(Record set Opens)
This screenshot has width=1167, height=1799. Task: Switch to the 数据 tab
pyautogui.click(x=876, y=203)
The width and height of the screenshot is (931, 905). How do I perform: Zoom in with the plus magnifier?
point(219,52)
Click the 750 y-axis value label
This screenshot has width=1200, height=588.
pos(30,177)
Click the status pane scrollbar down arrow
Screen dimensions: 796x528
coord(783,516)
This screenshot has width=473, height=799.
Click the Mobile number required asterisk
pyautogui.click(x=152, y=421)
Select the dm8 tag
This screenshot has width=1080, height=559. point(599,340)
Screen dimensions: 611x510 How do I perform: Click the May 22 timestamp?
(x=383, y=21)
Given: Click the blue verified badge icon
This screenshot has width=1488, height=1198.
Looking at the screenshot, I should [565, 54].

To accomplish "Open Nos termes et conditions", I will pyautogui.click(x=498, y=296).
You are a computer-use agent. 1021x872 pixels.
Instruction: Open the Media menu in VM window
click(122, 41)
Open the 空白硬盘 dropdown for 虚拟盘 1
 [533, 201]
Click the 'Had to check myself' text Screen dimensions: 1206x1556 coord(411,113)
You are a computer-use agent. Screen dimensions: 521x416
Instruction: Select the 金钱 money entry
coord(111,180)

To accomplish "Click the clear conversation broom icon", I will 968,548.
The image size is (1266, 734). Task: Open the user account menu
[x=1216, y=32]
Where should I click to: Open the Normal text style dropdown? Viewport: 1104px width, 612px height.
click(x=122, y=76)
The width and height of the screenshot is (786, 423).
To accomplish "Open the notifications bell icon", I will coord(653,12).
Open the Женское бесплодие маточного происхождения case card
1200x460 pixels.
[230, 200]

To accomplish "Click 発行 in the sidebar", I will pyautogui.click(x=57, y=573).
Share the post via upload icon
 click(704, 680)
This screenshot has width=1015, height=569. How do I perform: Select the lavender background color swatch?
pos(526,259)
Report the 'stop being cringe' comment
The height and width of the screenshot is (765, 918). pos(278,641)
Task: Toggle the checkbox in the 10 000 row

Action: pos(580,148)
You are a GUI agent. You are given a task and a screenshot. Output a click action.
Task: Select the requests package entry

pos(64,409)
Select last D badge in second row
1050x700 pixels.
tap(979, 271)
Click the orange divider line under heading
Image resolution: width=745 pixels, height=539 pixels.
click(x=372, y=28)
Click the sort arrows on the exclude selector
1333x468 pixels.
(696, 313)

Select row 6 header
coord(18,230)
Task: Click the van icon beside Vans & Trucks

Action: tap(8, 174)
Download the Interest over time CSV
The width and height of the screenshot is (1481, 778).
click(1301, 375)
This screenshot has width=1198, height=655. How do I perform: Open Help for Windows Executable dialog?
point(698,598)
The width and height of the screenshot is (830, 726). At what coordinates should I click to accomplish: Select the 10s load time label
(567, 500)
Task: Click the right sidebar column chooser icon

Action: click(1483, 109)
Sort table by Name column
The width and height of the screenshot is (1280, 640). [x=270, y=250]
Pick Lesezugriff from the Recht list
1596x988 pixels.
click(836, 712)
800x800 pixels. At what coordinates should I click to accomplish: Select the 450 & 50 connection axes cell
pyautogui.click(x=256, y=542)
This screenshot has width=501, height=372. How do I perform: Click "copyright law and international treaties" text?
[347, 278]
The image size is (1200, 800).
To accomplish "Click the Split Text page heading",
(Record set Closes)
▸ Description of the task
In the listing above, find every line with the word "will" and copy it.

▸ Result for this exercise
To accomplish "Open Nos termes et conditions", I will pyautogui.click(x=498, y=296).
To accomplish "Click the clear conversation broom icon", I will 968,548.
To accomplish "Open the notifications bell icon", I will coord(653,12).
To accomplish "Click 発行 in the sidebar", I will pyautogui.click(x=57, y=573).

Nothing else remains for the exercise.